(Dataset entries)
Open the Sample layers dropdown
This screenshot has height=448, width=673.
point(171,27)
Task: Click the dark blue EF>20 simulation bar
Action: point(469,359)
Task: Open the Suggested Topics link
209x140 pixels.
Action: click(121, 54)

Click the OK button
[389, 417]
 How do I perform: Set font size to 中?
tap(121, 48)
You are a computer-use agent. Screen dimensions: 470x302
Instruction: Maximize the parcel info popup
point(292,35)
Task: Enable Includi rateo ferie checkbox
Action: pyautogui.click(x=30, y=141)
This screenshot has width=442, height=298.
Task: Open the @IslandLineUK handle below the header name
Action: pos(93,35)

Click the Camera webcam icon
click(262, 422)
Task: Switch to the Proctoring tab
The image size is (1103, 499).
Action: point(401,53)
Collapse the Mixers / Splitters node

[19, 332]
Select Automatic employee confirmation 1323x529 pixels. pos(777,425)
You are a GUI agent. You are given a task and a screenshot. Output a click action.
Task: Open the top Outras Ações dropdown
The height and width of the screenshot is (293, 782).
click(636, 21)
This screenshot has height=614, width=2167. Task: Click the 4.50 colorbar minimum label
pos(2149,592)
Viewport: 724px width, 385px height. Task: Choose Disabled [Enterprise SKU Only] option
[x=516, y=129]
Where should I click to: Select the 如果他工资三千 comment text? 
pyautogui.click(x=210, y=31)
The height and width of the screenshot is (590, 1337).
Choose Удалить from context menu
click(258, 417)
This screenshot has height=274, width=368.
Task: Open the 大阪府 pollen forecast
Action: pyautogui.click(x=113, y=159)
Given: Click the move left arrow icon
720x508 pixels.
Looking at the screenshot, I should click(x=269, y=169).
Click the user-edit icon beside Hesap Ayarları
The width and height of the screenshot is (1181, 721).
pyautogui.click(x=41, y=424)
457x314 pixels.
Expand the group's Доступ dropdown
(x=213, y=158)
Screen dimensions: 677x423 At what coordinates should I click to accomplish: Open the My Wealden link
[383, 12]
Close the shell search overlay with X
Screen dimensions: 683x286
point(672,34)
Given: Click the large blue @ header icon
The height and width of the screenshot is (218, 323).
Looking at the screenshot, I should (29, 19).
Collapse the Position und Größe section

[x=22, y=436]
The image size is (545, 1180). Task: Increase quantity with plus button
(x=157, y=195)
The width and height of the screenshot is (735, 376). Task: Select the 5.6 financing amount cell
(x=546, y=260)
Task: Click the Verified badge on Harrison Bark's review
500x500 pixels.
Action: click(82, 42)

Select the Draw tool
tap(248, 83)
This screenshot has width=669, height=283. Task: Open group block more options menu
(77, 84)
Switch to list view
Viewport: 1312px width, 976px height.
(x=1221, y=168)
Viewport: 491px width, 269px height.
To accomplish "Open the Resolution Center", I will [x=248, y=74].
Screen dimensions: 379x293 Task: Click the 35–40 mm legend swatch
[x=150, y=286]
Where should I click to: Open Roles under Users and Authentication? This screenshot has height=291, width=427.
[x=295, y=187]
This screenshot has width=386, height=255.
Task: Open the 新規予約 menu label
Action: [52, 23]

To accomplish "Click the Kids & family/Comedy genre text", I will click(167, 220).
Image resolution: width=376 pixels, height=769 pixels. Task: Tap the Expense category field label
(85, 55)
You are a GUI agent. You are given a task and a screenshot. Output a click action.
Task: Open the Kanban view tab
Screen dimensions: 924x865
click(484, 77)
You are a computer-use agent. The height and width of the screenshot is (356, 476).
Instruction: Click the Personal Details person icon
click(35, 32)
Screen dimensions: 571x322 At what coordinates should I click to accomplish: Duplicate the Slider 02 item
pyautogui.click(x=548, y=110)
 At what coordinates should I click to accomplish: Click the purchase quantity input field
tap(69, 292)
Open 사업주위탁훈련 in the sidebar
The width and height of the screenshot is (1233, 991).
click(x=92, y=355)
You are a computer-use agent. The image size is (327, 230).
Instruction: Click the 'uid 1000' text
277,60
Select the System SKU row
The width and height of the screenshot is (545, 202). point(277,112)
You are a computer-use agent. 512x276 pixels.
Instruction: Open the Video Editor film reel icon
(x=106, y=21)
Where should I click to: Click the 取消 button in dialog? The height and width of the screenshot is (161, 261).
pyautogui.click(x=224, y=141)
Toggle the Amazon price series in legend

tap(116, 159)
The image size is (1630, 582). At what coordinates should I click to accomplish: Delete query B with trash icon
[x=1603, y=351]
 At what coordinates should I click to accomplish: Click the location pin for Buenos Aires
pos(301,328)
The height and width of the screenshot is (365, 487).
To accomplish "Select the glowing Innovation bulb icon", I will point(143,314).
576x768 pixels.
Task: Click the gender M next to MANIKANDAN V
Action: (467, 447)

*Task description:* Print the entries exactly. Include every one.

*Solution for this exercise:*
Open the Sample layers dropdown
This screenshot has height=448, width=673.
point(171,27)
Task: Click the dark blue EF>20 simulation bar
Action: point(469,359)
Task: Open the Suggested Topics link
209x140 pixels.
Action: click(121, 54)

Click the OK button
[389, 417]
 How do I perform: Set font size to 中?
tap(121, 48)
You are a computer-use agent. Screen dimensions: 470x302
Instruction: Maximize the parcel info popup
point(292,35)
Task: Enable Includi rateo ferie checkbox
Action: pyautogui.click(x=30, y=141)
This screenshot has width=442, height=298.
Task: Open the @IslandLineUK handle below the header name
Action: pos(93,35)

Click the Camera webcam icon
click(262, 422)
Task: Switch to the Proctoring tab
The image size is (1103, 499).
Action: point(401,53)
Collapse the Mixers / Splitters node

[19, 332]
Select Automatic employee confirmation 1323x529 pixels. pos(777,425)
You are a GUI agent. You are given a task and a screenshot. Output a click action.
Task: Open the top Outras Ações dropdown
The height and width of the screenshot is (293, 782).
click(636, 21)
This screenshot has height=614, width=2167. Task: Click the 4.50 colorbar minimum label
pos(2149,592)
Viewport: 724px width, 385px height. Task: Choose Disabled [Enterprise SKU Only] option
[x=516, y=129]
Where should I click to: Select the 如果他工资三千 comment text? 
pyautogui.click(x=210, y=31)
The height and width of the screenshot is (590, 1337).
Choose Удалить from context menu
click(258, 417)
This screenshot has height=274, width=368.
Task: Open the 大阪府 pollen forecast
Action: pyautogui.click(x=113, y=159)
Given: Click the move left arrow icon
720x508 pixels.
Looking at the screenshot, I should click(x=269, y=169).
Click the user-edit icon beside Hesap Ayarları
The width and height of the screenshot is (1181, 721).
pyautogui.click(x=41, y=424)
457x314 pixels.
Expand the group's Доступ dropdown
(x=213, y=158)
Screen dimensions: 677x423 At what coordinates should I click to accomplish: Open the My Wealden link
[383, 12]
Close the shell search overlay with X
Screen dimensions: 683x286
point(672,34)
Given: Click the large blue @ header icon
The height and width of the screenshot is (218, 323).
Looking at the screenshot, I should (29, 19).
Collapse the Position und Größe section

[x=22, y=436]
The image size is (545, 1180). Task: Increase quantity with plus button
(x=157, y=195)
The width and height of the screenshot is (735, 376). Task: Select the 5.6 financing amount cell
(x=546, y=260)
Task: Click the Verified badge on Harrison Bark's review
500x500 pixels.
Action: click(82, 42)

Select the Draw tool
tap(248, 83)
This screenshot has width=669, height=283. Task: Open group block more options menu
(77, 84)
Switch to list view
Viewport: 1312px width, 976px height.
(x=1221, y=168)
Viewport: 491px width, 269px height.
To accomplish "Open the Resolution Center", I will [x=248, y=74].
Screen dimensions: 379x293 Task: Click the 35–40 mm legend swatch
[x=150, y=286]
Where should I click to: Open Roles under Users and Authentication? This screenshot has height=291, width=427.
[x=295, y=187]
This screenshot has width=386, height=255.
Task: Open the 新規予約 menu label
Action: [52, 23]

To accomplish "Click the Kids & family/Comedy genre text", I will click(167, 220).
Image resolution: width=376 pixels, height=769 pixels. Task: Tap the Expense category field label
(85, 55)
You are a GUI agent. You are given a task and a screenshot. Output a click action.
Task: Open the Kanban view tab
Screen dimensions: 924x865
click(484, 77)
You are a computer-use agent. The height and width of the screenshot is (356, 476).
Instruction: Click the Personal Details person icon
click(35, 32)
Screen dimensions: 571x322 At what coordinates should I click to accomplish: Duplicate the Slider 02 item
pyautogui.click(x=548, y=110)
 At what coordinates should I click to accomplish: Click the purchase quantity input field
tap(69, 292)
Open 사업주위탁훈련 in the sidebar
The width and height of the screenshot is (1233, 991).
click(x=92, y=355)
You are a computer-use agent. The image size is (327, 230).
Instruction: Click the 'uid 1000' text
277,60
Select the System SKU row
The width and height of the screenshot is (545, 202). point(277,112)
You are a computer-use agent. 512x276 pixels.
Instruction: Open the Video Editor film reel icon
(x=106, y=21)
Where should I click to: Click the 取消 button in dialog? The height and width of the screenshot is (161, 261).
pyautogui.click(x=224, y=141)
Toggle the Amazon price series in legend

tap(116, 159)
The image size is (1630, 582). At what coordinates should I click to accomplish: Delete query B with trash icon
[x=1603, y=351]
 At what coordinates should I click to accomplish: Click the location pin for Buenos Aires
pos(301,328)
The height and width of the screenshot is (365, 487).
To accomplish "Select the glowing Innovation bulb icon", I will point(143,314).
576x768 pixels.
Task: Click the gender M next to MANIKANDAN V
Action: (467, 447)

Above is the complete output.